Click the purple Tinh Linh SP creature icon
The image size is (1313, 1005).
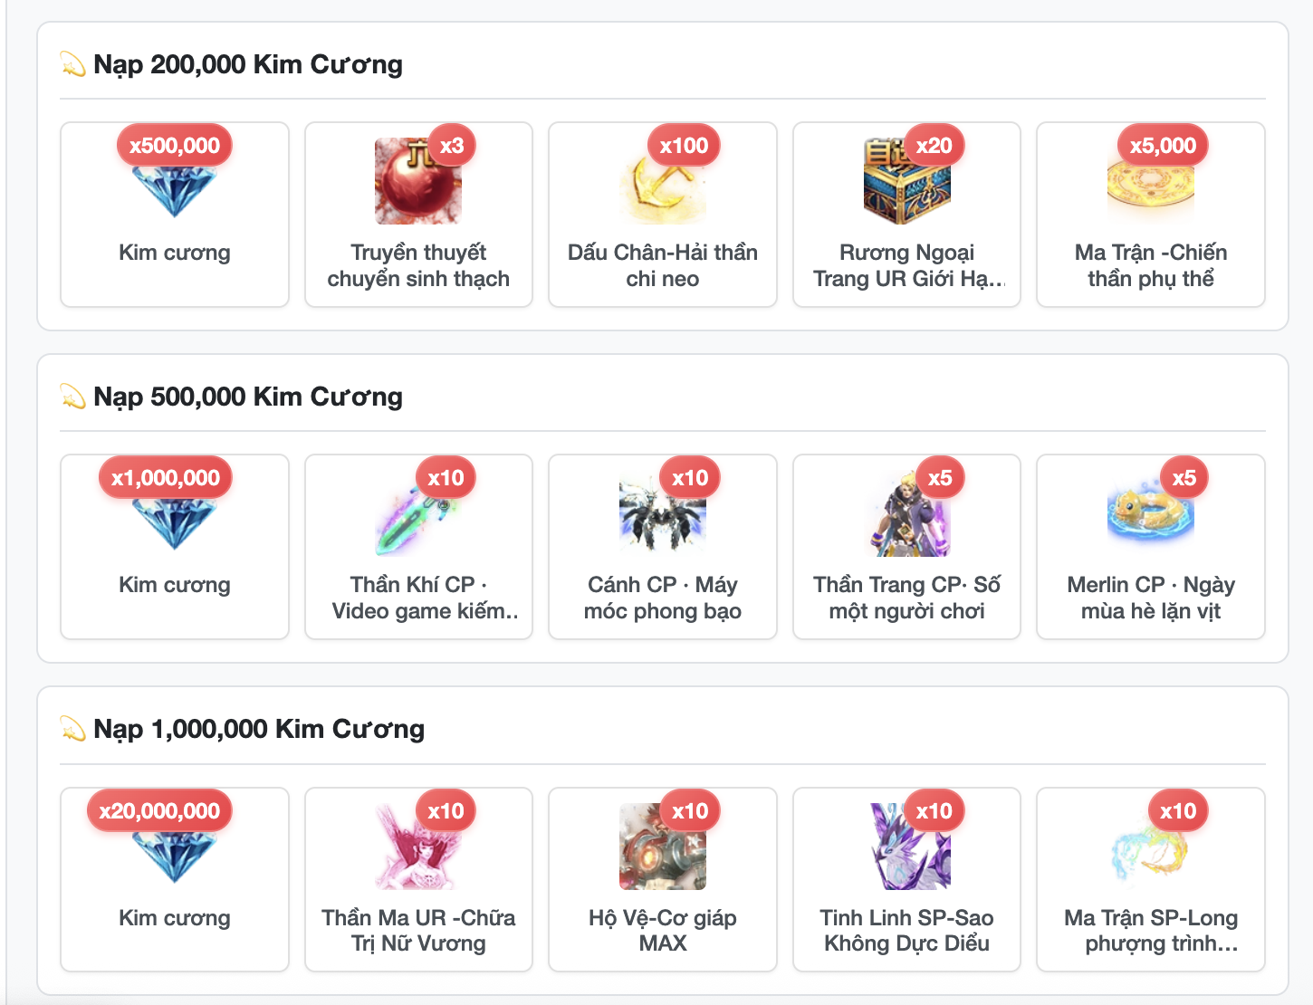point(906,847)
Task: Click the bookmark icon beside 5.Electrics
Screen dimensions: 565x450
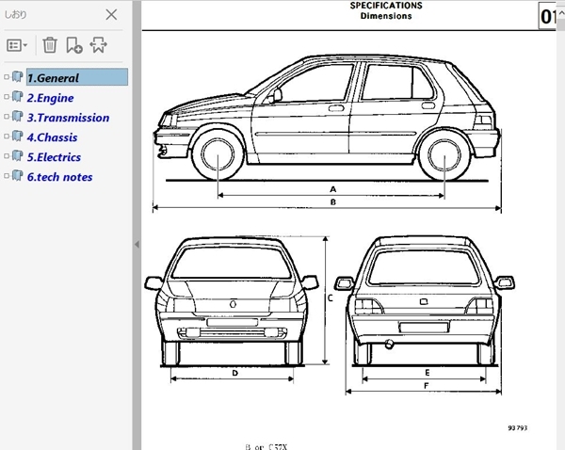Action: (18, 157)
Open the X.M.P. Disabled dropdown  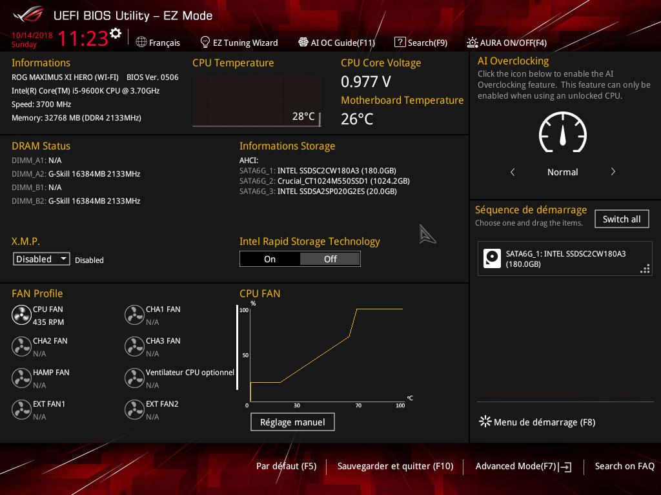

——

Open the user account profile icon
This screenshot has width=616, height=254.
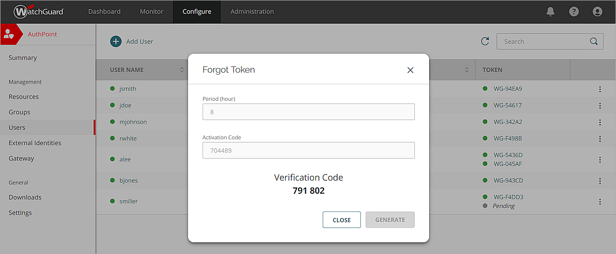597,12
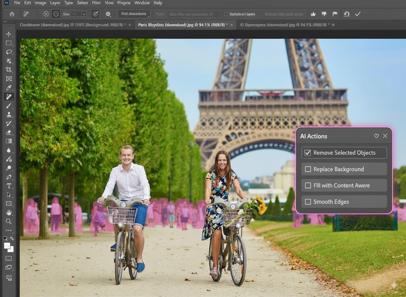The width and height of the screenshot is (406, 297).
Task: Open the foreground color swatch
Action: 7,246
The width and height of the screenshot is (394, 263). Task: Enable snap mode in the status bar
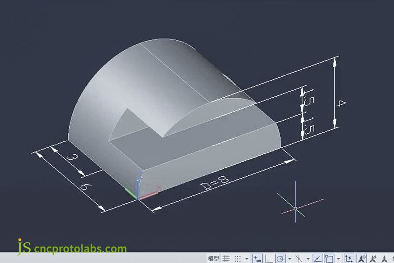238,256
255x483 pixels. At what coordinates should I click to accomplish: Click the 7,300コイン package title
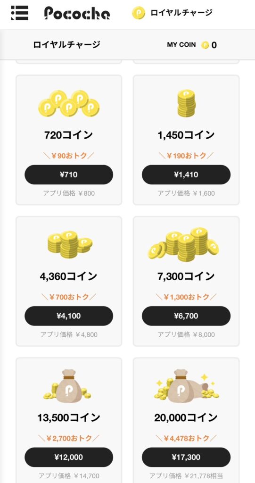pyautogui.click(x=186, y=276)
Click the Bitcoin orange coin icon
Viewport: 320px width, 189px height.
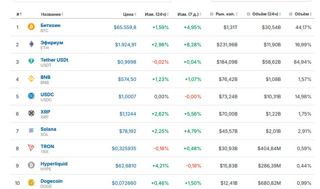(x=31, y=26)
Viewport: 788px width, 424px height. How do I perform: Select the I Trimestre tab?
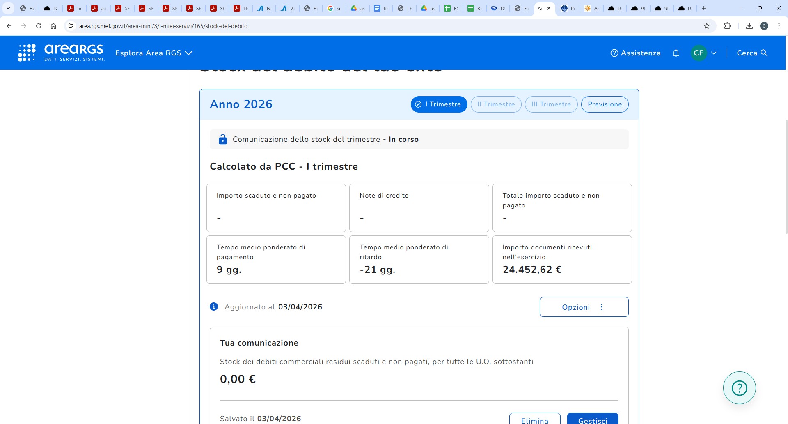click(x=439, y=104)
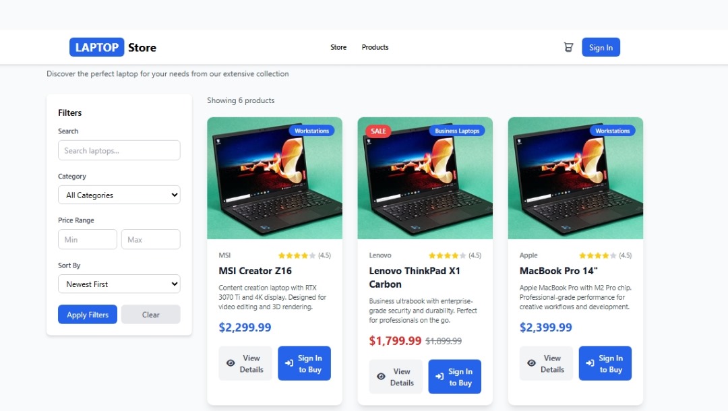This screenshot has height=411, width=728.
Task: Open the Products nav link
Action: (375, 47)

——

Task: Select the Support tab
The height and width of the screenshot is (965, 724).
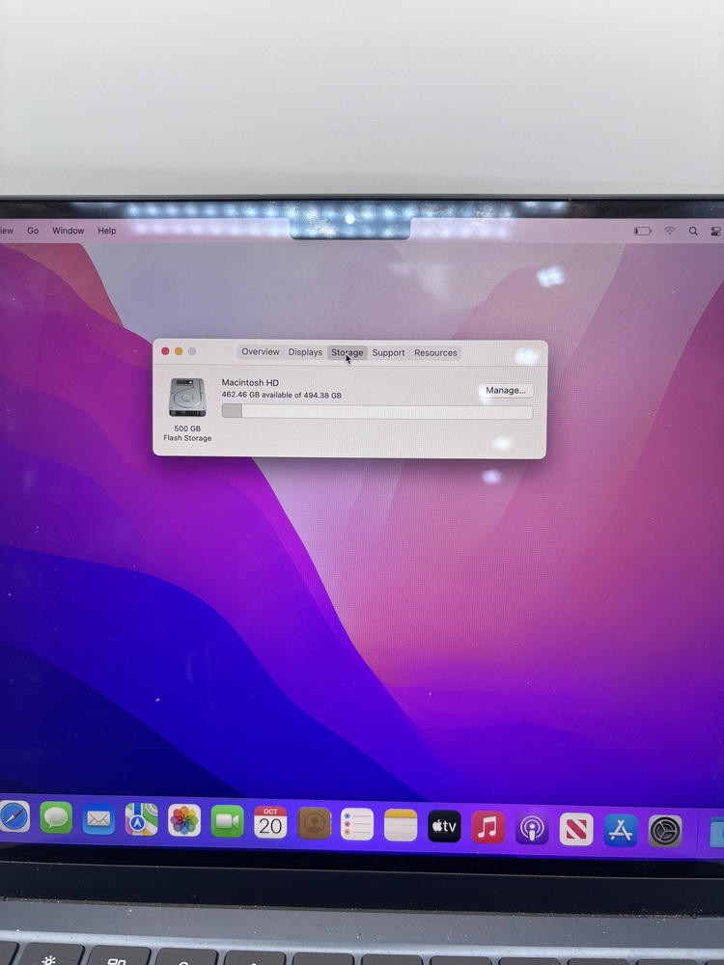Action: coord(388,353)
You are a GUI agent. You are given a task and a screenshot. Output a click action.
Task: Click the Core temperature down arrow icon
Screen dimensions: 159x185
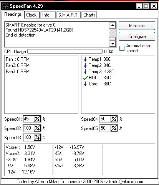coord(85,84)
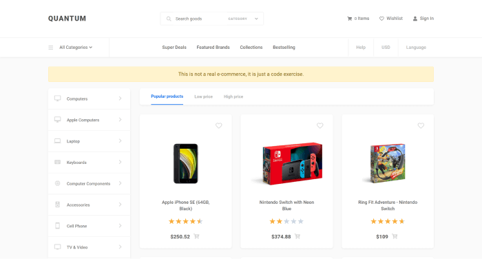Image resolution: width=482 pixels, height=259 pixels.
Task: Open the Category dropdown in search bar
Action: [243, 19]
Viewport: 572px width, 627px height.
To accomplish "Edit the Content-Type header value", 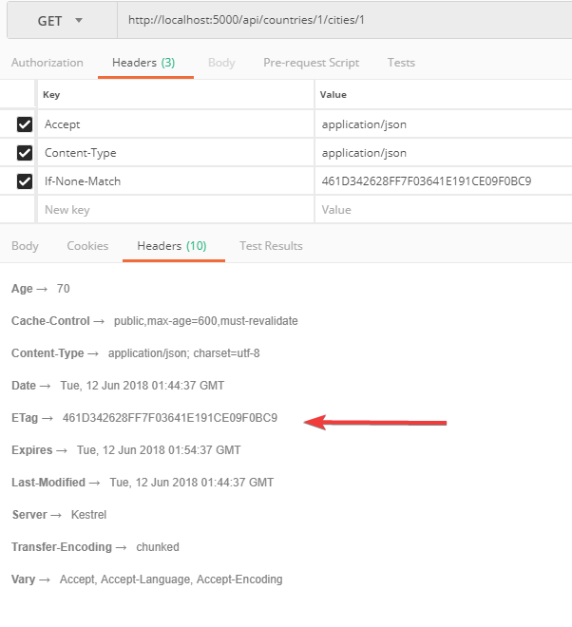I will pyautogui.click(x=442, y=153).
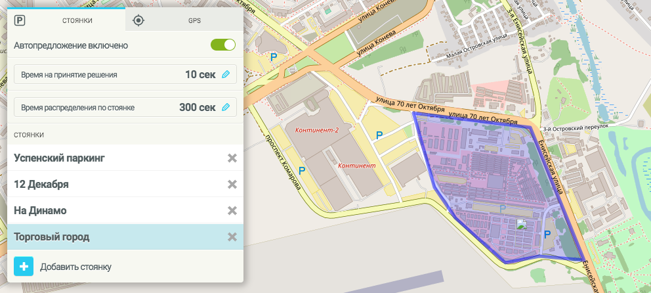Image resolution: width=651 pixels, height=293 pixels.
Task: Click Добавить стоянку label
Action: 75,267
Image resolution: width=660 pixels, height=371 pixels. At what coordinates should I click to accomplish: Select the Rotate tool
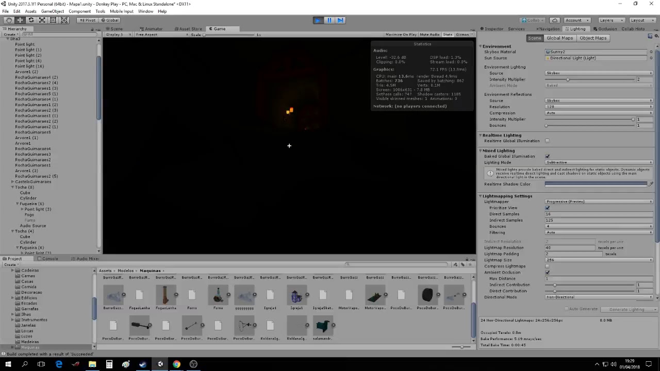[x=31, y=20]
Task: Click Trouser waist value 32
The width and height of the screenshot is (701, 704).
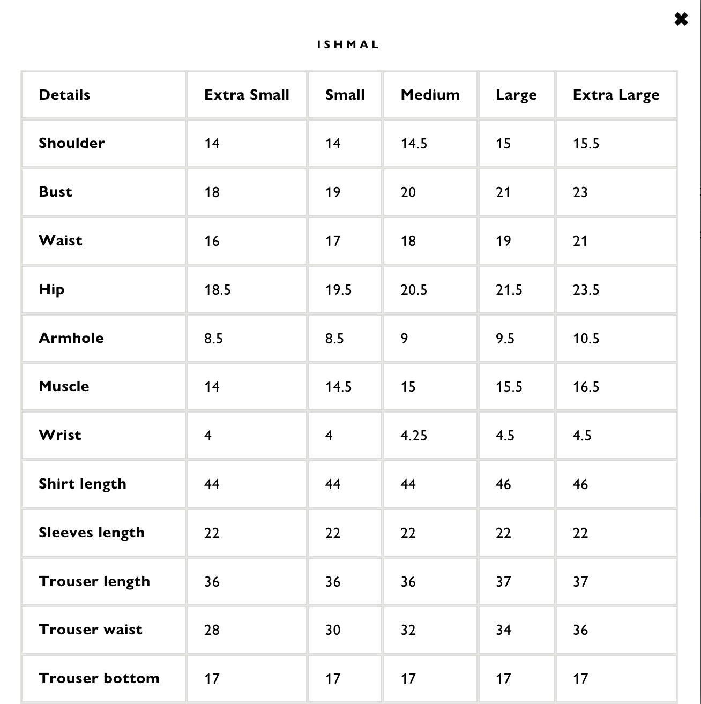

——

Work to complete. Copy word for word the span of the records above that begins at the line with "Click the purple Tinh Linh SP creature icon" and ends at the line with "Open the X.M.P. Disabled dropdown", including those two lines but not the pictures.

Answer.
Click the purple Tinh Linh SP creature icon
The image size is (1313, 1005).
point(906,847)
Task: Click the bookmark icon beside 5.Electrics
Screen dimensions: 565x450
Action: (18, 157)
Open the X.M.P. Disabled dropdown  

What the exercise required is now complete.